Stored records
-=-=-=-=-
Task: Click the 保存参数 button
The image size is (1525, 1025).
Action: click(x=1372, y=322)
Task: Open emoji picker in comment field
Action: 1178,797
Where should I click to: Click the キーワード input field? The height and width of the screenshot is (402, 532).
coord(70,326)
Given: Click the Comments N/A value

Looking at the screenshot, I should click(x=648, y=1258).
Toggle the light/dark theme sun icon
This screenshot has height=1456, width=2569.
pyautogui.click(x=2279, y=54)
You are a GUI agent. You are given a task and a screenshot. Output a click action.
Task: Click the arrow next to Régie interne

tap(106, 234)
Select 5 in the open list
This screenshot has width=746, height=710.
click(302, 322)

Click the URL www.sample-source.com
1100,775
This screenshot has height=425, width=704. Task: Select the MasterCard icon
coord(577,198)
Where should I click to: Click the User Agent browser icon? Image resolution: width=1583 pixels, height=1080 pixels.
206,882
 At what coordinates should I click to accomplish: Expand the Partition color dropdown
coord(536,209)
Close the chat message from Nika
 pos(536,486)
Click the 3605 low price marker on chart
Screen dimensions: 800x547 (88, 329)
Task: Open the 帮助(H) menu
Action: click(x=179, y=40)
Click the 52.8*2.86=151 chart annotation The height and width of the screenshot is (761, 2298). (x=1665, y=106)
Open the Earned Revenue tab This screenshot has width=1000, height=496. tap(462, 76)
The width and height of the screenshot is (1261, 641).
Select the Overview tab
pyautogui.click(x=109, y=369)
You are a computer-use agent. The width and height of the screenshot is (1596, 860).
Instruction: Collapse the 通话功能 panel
-=-=-=-=-
Task brief: What you return must match, line for line, the data from the line containing "Close the chat message from Nika" to its end, both ends included.

Result of this task:
Close the chat message from Nika
 pos(536,486)
Click the 3605 low price marker on chart
Screen dimensions: 800x547 (88, 329)
Task: Open the 帮助(H) menu
Action: click(x=179, y=40)
Click the 52.8*2.86=151 chart annotation The height and width of the screenshot is (761, 2298). (x=1665, y=106)
Open the Earned Revenue tab This screenshot has width=1000, height=496. tap(462, 76)
The width and height of the screenshot is (1261, 641).
Select the Overview tab
pyautogui.click(x=109, y=369)
You are a computer-use agent. The width and height of the screenshot is (1596, 860).
Instruction: Collapse the 通话功能 panel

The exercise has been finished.